Dictionary Finds: Collocations of شقّ

جَوّ

root: ج-و-و / noun / plural: أَجْواء / definition: air, atmosphere


I try to evoke, in my physical spaces, an air of refreshing minimalism.

My bedroom walls, for example, are washed in white and bare, save the two (white) floating shelves and narrow (white) floating desk that quite subtly jut out along one side.

My laptop, on the other hand, has regretfully become an epicentre of hoarding. Don’t ask me to count how many tabs and windows I have open in Chrome, some of which have remained there since close to the dawn of modern time (i.e. one of the however-many pandemic lockdowns…).

As part of my resolution to start clicking those little x‘s on these excess tabs and make way for digital minimalism, I clicked on the tab nearest to the one I’m writing in now, and—surprise, surprise—up popped the Hans Wehr, opened to page 560.

Now, I couldn’t just shut this tab because on that page, and the reason it was open in the first place, were too many juicy pieces of vocabulary. I needed to document them first.

One of the phrases, شفى غيظه من, was documented in the most recent Wehr Wednesdays post.

But what was I to do with all those intriguing collocations of the form I geminate verb شَقَّ? I couldn’t choose just one for a Wehr Wednesdays post…

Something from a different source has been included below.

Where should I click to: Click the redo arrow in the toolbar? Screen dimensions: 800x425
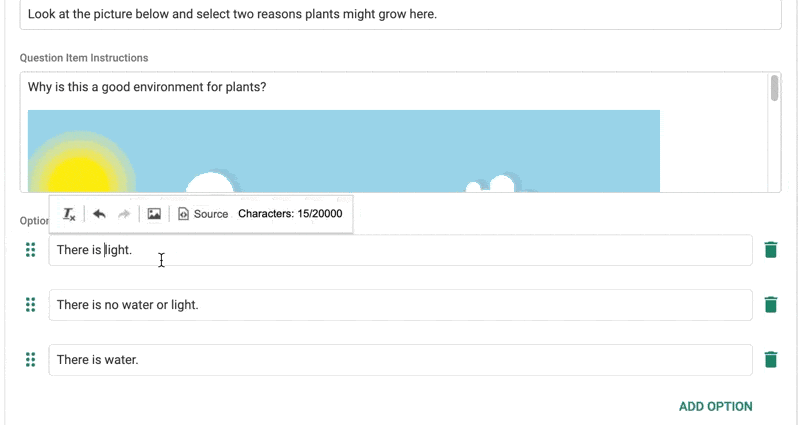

So here we are, exploring them now.

Let’s look at the verb itself, first:

Need to know how to interpret entries like this? Check out How to Use (and Love) the Hans Wehr Dictionary

شَقَّ / يَشُقُّ can carry meanings like “to split” and “sprout”, “to traverse” and “travel”, and “to burden” and “be unbearable”—as well as “to visit someone”, indicating that visiting someone is tantamount to inconveniencing them!

These definitions are followed by a long list of collocations.

Some of them are more commonplace phrases related to taking or creating a path, like:

شقّ سَبيلاً

to open a way for oneself

شقّ شارِعاً/طَريقاً

to build a street/road

شقّ طَريقَهُ

to plow/plough ahead, force one’s way

شقّ طَريقاً جَديداً

to open up or enter upon a new path

Then, you have phrases like the following, which are neither here nor there for me:

شقّت جَيبَها

to tear the front of her garment as a sign of mourning

شقّ على الميزانيّة

to burden the budget

But we later come to these phrases, which I find super interesting and probably wouldn’t have guessed the meaning of, except the first which is more self-explanatory:

شقّ السُّكون

to break the silence

شقّ العَصا

to part from, or break with, the community

(note: عَصا means “stick” or “staff”, and seems to represent some form of bond in these collocations)

شقّ عَصا الطّاعة

to rebel, revolt, renounce allegiance (literally: “to break the stick of obedience/compliance”)

شقّ عَصا القَوم

to sow discord among people (lit: “to break the people’s stick”)

ما شقّ غُبارَهُ

he never quite attained (another person’s) eminence, he did not measure up to him (lit: “he didn’t cross or break through (the other person’s) dust”, similar to “being in someone’s shadow”, I guess)

لا يُشَقّ غُبارُهُ / لا يُشَقّ لَهُ غُبار

he is unsurpassable, unequalled, unrivalled, peerless, incomparable

(note that these two variations include the passive form of the verb—it’s also interesting to take a look at the other phrases underneath غُبار in the dictionary)

And, on top of those collocations for the form I verb, we also find two under the form VII verb اِنشَقّ / يَنشَقُّ (the passive of form I):

اِنشَقَّت عصاهُم

they fell out with one another

اِنشَقَّت مَرارَتُهُ

he exploded (with anger), he blew his top

Ahh, I’ve finally closed that tab. One down, a few hundred more to go.